> The exercise
Reproduce the data below word for word, starting with its first line and going on through the line that contains "click(x=124, y=83)".

> Given data
______
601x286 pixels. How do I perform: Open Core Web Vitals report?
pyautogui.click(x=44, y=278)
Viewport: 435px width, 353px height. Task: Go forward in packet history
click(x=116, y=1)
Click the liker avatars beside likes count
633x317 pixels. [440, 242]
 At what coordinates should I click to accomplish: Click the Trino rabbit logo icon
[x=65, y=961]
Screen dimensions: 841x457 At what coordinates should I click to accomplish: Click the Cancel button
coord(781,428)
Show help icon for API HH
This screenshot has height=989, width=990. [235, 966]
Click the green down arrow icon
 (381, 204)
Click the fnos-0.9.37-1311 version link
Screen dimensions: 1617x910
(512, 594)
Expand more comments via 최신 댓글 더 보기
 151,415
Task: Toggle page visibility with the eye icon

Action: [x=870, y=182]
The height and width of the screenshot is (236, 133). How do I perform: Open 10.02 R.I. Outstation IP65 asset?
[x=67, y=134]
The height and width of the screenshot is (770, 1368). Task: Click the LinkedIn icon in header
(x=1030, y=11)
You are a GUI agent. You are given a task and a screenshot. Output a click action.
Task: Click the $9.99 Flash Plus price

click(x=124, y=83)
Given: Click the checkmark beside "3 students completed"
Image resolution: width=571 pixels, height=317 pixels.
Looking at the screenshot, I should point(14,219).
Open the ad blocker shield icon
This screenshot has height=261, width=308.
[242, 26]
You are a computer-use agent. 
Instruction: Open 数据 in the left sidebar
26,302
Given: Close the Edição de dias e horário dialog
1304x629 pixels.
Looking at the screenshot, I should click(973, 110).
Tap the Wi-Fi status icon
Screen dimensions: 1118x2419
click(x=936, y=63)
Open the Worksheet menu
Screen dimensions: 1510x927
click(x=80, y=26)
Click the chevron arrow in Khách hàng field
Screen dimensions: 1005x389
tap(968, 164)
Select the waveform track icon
______
> Full solution
601x286 pixels. How do I perform: Open Core Web Vitals report?
pyautogui.click(x=44, y=278)
Viewport: 435px width, 353px height. Task: Go forward in packet history
click(x=116, y=1)
Click the liker avatars beside likes count
633x317 pixels. [440, 242]
 At what coordinates should I click to accomplish: Click the Trino rabbit logo icon
[x=65, y=961]
Screen dimensions: 841x457 At what coordinates should I click to accomplish: Click the Cancel button
coord(781,428)
Show help icon for API HH
This screenshot has height=989, width=990. [235, 966]
Click the green down arrow icon
 (381, 204)
Click the fnos-0.9.37-1311 version link
Screen dimensions: 1617x910
(512, 594)
Expand more comments via 최신 댓글 더 보기
 151,415
Task: Toggle page visibility with the eye icon

Action: [x=870, y=182]
The height and width of the screenshot is (236, 133). How do I perform: Open 10.02 R.I. Outstation IP65 asset?
[x=67, y=134]
The height and width of the screenshot is (770, 1368). Task: Click the LinkedIn icon in header
(x=1030, y=11)
You are a GUI agent. You are given a task and a screenshot. Output a click action.
Task: Click the $9.99 Flash Plus price

click(x=124, y=83)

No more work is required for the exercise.